Star Trek, and genre shows in general, were a bit late to the party there . . . .
Wiki says Soap was the first primetime American show to use a cliffhanger season ending.
Interesting. I was wondering about "Peyton Place," but wasn't motivated to look it up.
Now, that was never actually confirmed...Harlan was asked if she was, at an old "Chico and the Man" Convention in Schenectady, but he only shook his head and said "F-ing Roddenberry"...
Suggestion to OP: change the name of your Thread to, "Discussion of the Origin of Cliffhangers", or some such...
...just a thought!...
In fact, I agree with all your points, but yes the technobabbling is really not an improvement. I'm a fan of Geordi/Data's tandem, but not when they're in the Scotty/Spock position. Scotty has always been intelligible and Spock lines wheren't full of mystical physics. It doesn't mean it was realistic, but at least the actors and the viewers are able to understand what they're talking about.
Somes week ago, I rewatched The Drumhead between two discs of TOS season 3.
Spock and Scotty would have simply said there was a microscopical breach in the structure. And Picard himself plays that game...we're far from Kirk who doesn't know quadrotriticale despite he's a cultured guy.
The problem with this thread is that almost anything we think Trek created will probably turn out to have an earlier antecedent. Trek's importance lies more in popularizing tropes and concepts that already existed. For instance, it didn't invent warp propulsion, subspace, tractor beams, deflector shields, teleportation, alternate universes, non-interference directives, etc. At best it lays claim to certain specific terminology like "phaser," "photon torpedo," and "tricorder," but equivalent technologies had existed in earlier fiction.

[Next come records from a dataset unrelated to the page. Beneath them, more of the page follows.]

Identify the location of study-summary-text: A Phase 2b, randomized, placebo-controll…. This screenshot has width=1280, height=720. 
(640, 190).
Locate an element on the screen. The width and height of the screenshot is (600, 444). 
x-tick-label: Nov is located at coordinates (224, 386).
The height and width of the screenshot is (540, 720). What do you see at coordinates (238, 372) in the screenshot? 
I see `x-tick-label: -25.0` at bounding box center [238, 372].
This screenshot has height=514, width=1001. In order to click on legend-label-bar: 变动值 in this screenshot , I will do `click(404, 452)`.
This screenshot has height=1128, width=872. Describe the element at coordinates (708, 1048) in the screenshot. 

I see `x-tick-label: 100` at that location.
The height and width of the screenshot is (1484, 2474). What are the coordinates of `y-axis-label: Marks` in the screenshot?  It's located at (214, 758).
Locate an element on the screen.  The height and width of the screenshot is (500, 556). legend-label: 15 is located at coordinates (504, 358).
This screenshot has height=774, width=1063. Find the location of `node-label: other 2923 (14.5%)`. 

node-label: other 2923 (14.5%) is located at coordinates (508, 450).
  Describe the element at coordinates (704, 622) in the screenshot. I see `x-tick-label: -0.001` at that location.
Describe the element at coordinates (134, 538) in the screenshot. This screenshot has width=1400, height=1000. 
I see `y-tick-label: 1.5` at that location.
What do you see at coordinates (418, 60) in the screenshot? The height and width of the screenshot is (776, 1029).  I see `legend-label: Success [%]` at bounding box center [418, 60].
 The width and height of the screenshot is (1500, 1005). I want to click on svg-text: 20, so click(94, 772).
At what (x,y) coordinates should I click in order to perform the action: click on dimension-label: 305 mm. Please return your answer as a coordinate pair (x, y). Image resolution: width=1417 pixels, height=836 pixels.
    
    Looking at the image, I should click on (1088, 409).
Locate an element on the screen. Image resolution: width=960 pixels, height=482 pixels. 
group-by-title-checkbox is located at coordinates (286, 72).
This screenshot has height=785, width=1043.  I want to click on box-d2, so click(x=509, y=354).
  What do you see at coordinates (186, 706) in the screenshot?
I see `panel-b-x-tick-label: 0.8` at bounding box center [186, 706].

And before that, The Danny Thomas Show spun off The Andy Griffith Show, which spun off Gomer Pyle, USMC. And there was Paul Henning's trilogy of rural shows, Petticoat Junction, Green Acres, and The Beverly Hillbillies, which shared a common universe. The Man from UNCLE spun off The Girl from UNCLE. The Dukes of Hazzard had a short-lived spinoff called Enos during its run (which I believe was the debut of TNG composer Dennis McCarthy!). And there's the curious case of William Dozier's Batman and The Green Hornet, which treated one another as fictional shows within their respective realities, yet then had a crossover episode!
The Trek producers seemed to want each "hero" ship to be essentially unique. Not only did we rarely see a Connie in the modern shows, but DS9's Dominion War fleets almost never used an Intrepid-class or Sovereign-class ship. The only reason they used an Intrepid-class ship in "Inter Arma Enim Silent Leges" is because most of the episode was set on the ship and it was cheaper to use the standing Voyager sets than to build sets for a different Starfleet class. I figure the only reason they used so many Galaxy-class ships in DS9 is because the Ent-D had been superseded by the E at that point, so there'd be no confusion.